BY TOMOEH MURAKAMI TSE
STAFF WRITER
September 9, 2005, 7:40 PM EDT
Workers at East Buffet & Restaurant in Huntington Station
have filed a federal lawsuit against their employer, saying they
worked 65-hour weeks for as little as $1 per hour and without
overtime pay. They contend managers kept most of the tips left
for waiters and other service personnel.
"They don't even want to negotiate with us," said Michael
Chu, 50. He said management stopped distributing tips after workers
last month protested the firing of a colleague and tried to unionize.
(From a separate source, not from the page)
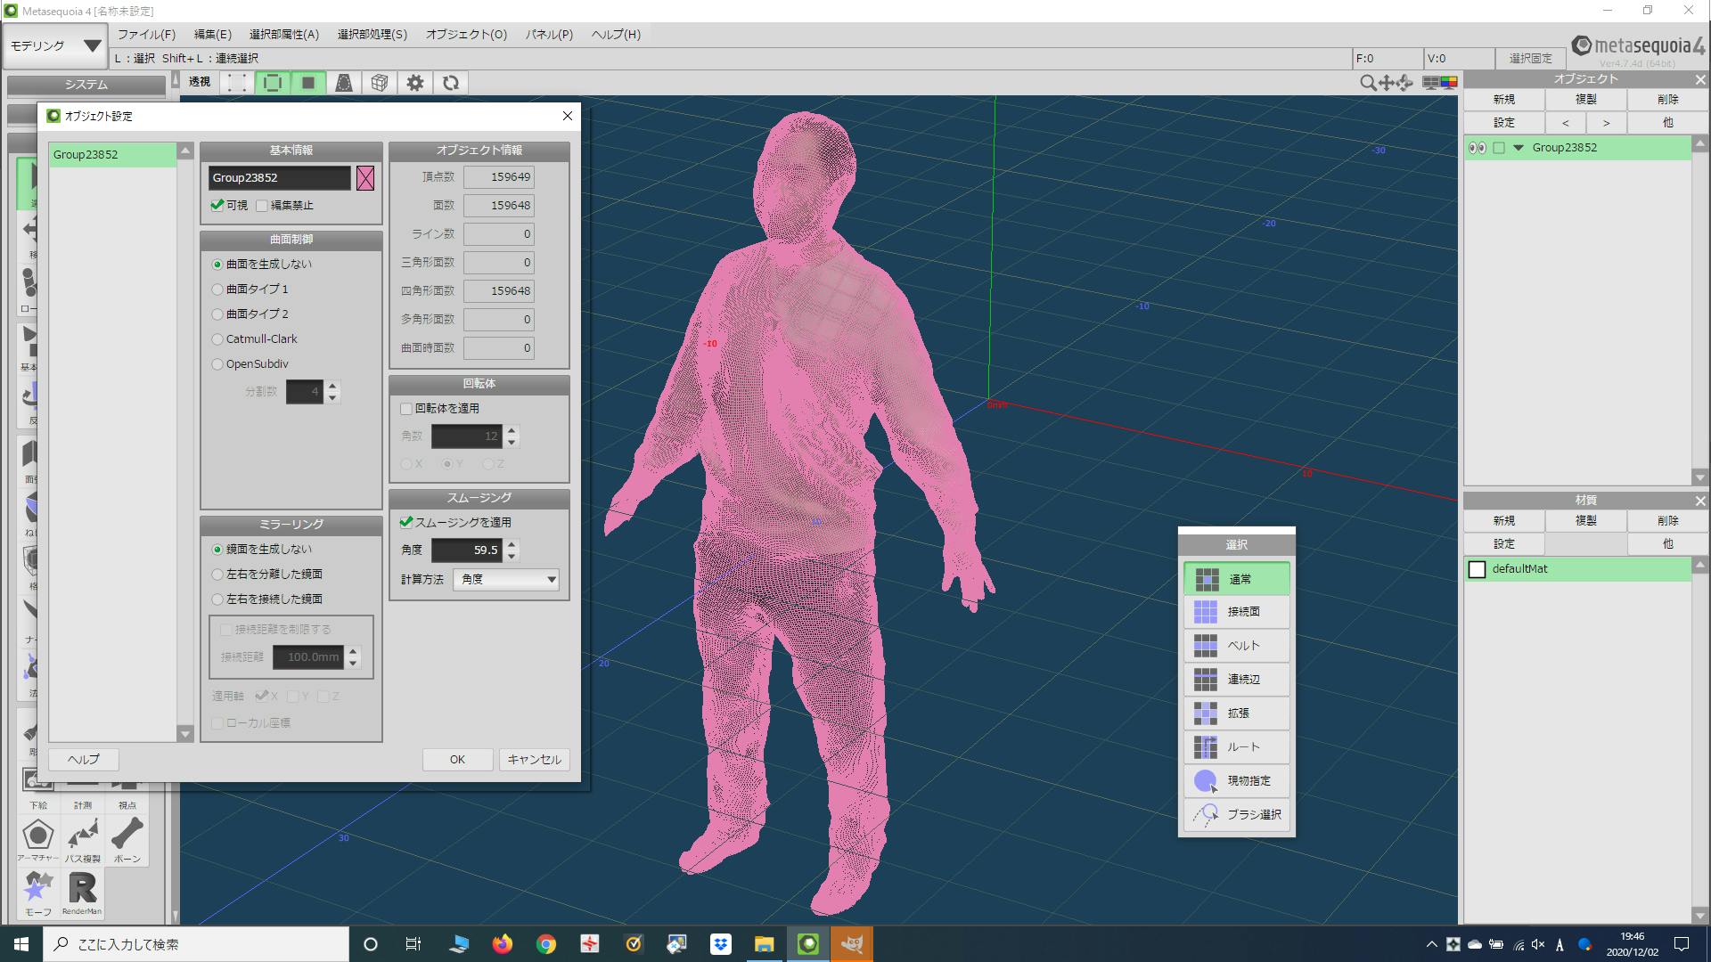Select the Catmull-Clark radio button

pos(217,339)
Chu was one of about two dozen workers and their supporters protesting
Friday outside the Route 110 eatery.
"Can you believe [workers make] $1 an hour in wages here
in America?" he said.
Susan Kong, a co-owner, denied all allegations. The workers,
she said, had been paid $3.85 an hour, plus overtime, and tips,
and took home about $2,000 each month. Kong said the dispute stemmed
from waiters and busboys not wanting to share the tips with service
station workers, whose chores include slicing meat and making
sushi.
"They all are lying. They want the whole tip," she
said. Workers divided the tips among themselves, she said, adding,
"This is a buffet restaurant. It's not an a la carte restaurant.
This is teamwork."
With protesters shouting "Boycott, boycott!" behind
him as customers streamed in, Kenneth Kimerling, legal director
of the Asian American Legal Defense and Education Fund, which
on behalf of the workers filed the lawsuit Thursday in the U.S.
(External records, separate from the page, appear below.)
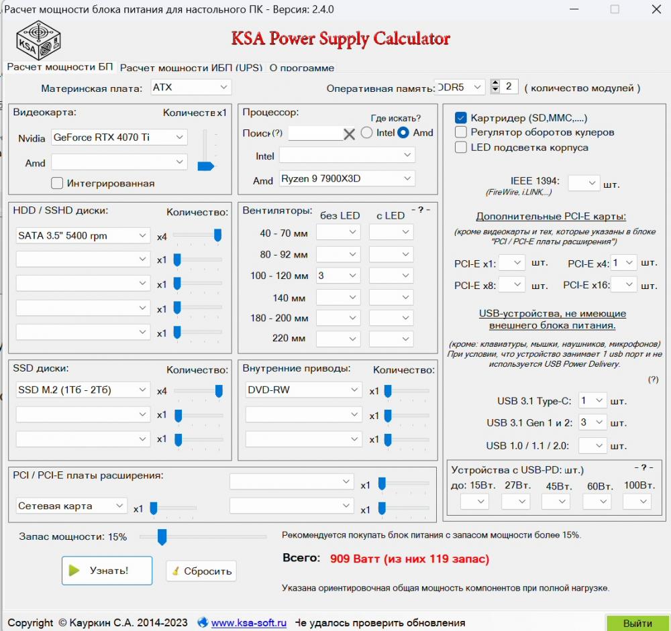Enable LED подсветка корпуса checkbox
The image size is (671, 631).
pyautogui.click(x=460, y=147)
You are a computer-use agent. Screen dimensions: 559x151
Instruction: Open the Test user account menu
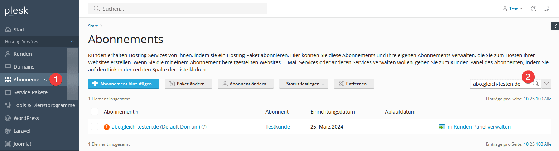point(513,9)
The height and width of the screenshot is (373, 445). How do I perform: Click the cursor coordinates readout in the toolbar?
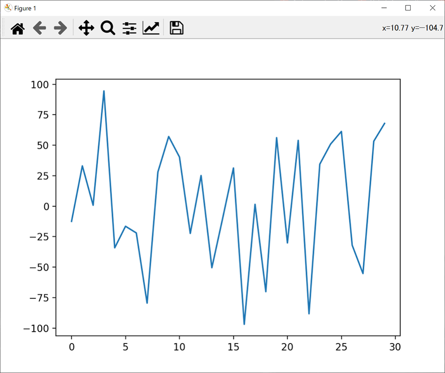point(412,28)
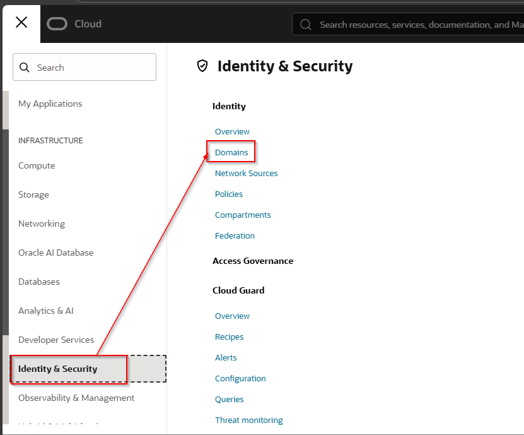Screen dimensions: 524x435
Task: Open Analytics & AI category
Action: pyautogui.click(x=46, y=311)
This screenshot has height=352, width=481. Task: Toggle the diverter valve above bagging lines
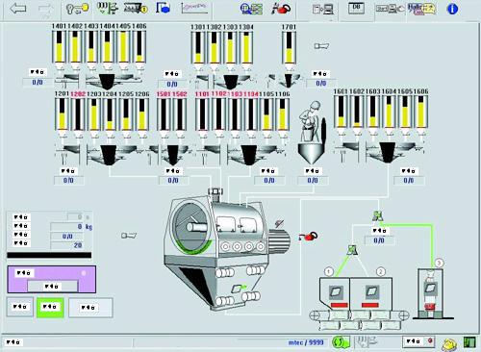[x=378, y=215]
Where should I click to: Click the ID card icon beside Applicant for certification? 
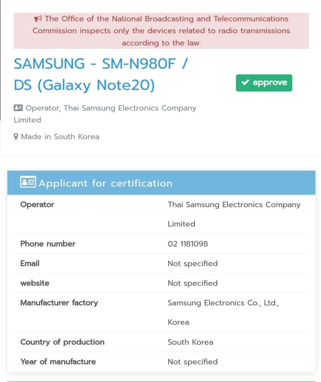tap(28, 182)
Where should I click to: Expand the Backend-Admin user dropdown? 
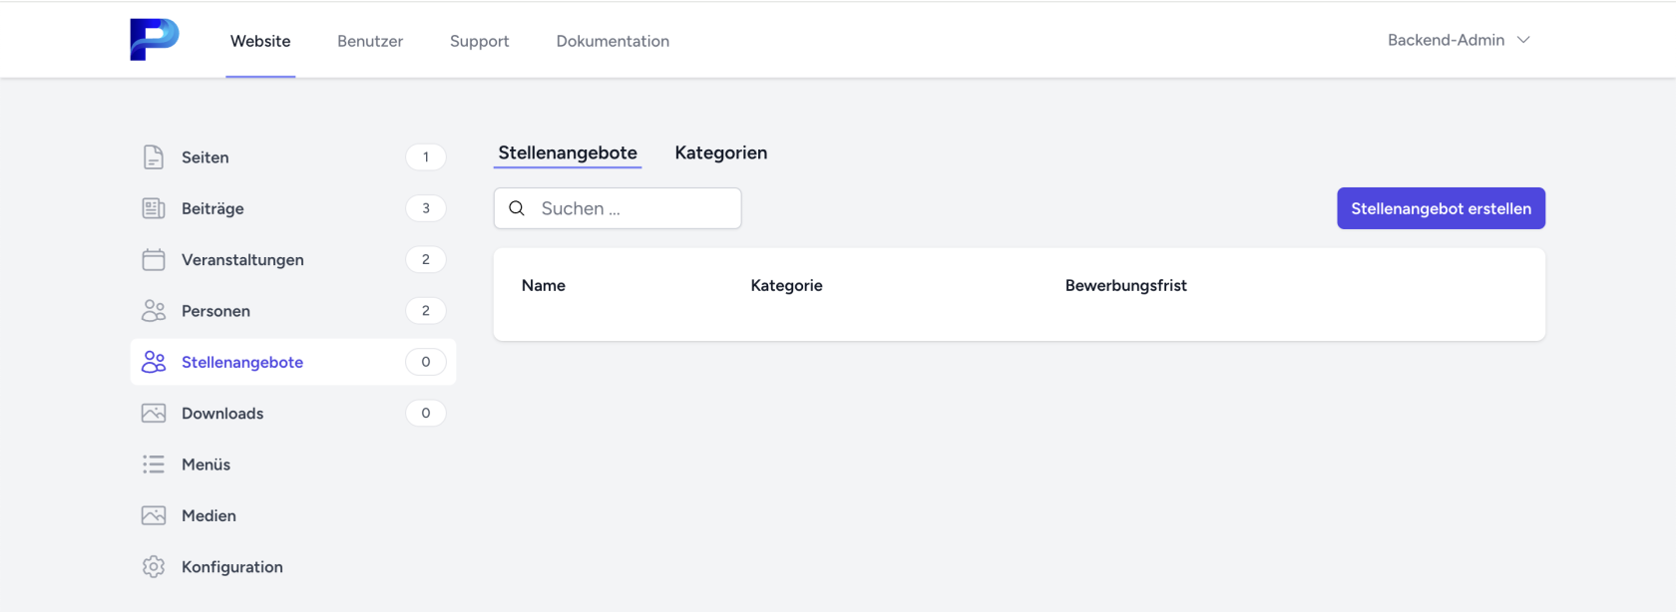click(x=1447, y=40)
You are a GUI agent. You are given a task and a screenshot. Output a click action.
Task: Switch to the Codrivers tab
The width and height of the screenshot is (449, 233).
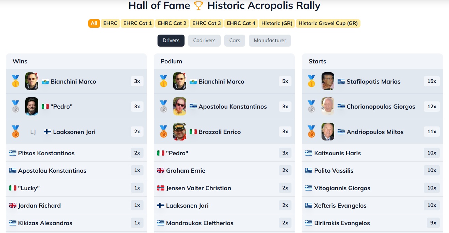(204, 40)
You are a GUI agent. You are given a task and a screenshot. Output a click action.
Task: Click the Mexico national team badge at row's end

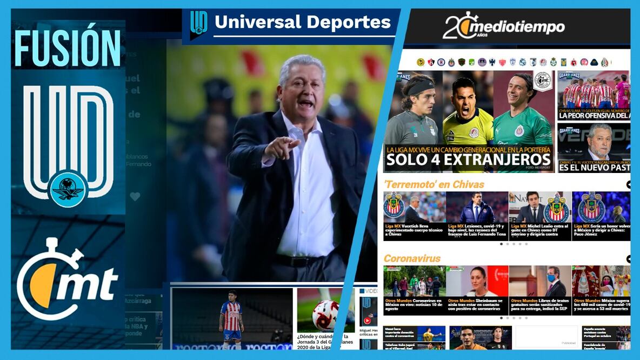click(x=604, y=62)
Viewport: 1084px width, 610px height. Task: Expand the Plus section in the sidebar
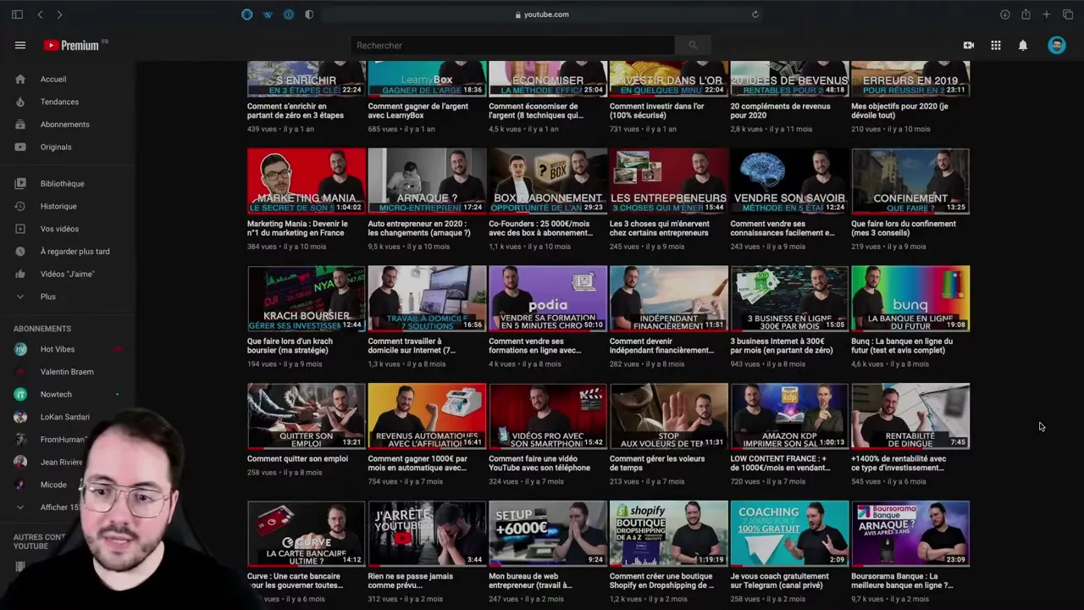pyautogui.click(x=20, y=297)
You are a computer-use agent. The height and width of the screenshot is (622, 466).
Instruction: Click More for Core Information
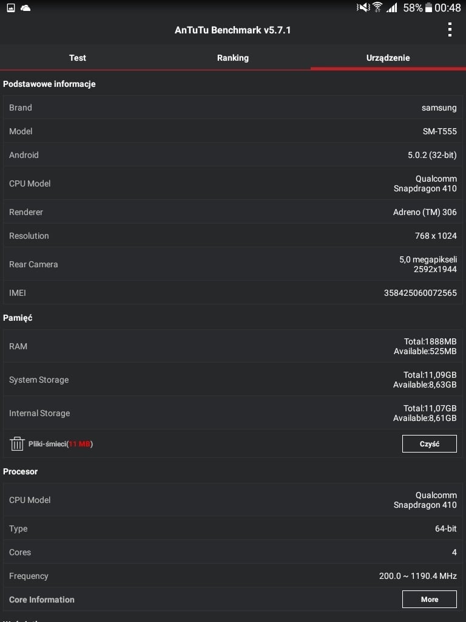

District Court for the Eastern District of New York, said management
distributed about $5,000 in tips weekly.
Workers said customers left them about $15,000 a week in tips.
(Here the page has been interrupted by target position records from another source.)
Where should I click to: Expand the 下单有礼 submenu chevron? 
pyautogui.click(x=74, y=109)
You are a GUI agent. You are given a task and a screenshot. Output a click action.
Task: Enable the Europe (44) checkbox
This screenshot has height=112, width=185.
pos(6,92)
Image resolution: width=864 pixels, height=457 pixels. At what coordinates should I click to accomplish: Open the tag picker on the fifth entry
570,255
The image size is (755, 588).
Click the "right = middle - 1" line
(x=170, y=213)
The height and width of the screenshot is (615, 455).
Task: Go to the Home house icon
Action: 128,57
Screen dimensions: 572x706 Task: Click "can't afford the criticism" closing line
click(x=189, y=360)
"The law is very clear that the tips belong to the workers,"
he said.An attorney representing East said he could not comment
on a lawsuit he
has not seen. The lawsuit states most workers were paid in checks
and cash, and that checks to busboys showed they received $66
a week, or about $1 an hour.
Kong scoffed at the figures, saying the protesters would not
have stayed for such little pay. To make things fairer and easier,
she said, the restaurant now pays workers an hourly wage of $13.
A sign Friday
alerted customers that a 12 percent surcharge would be added to
their bills, but tips were unnecessary.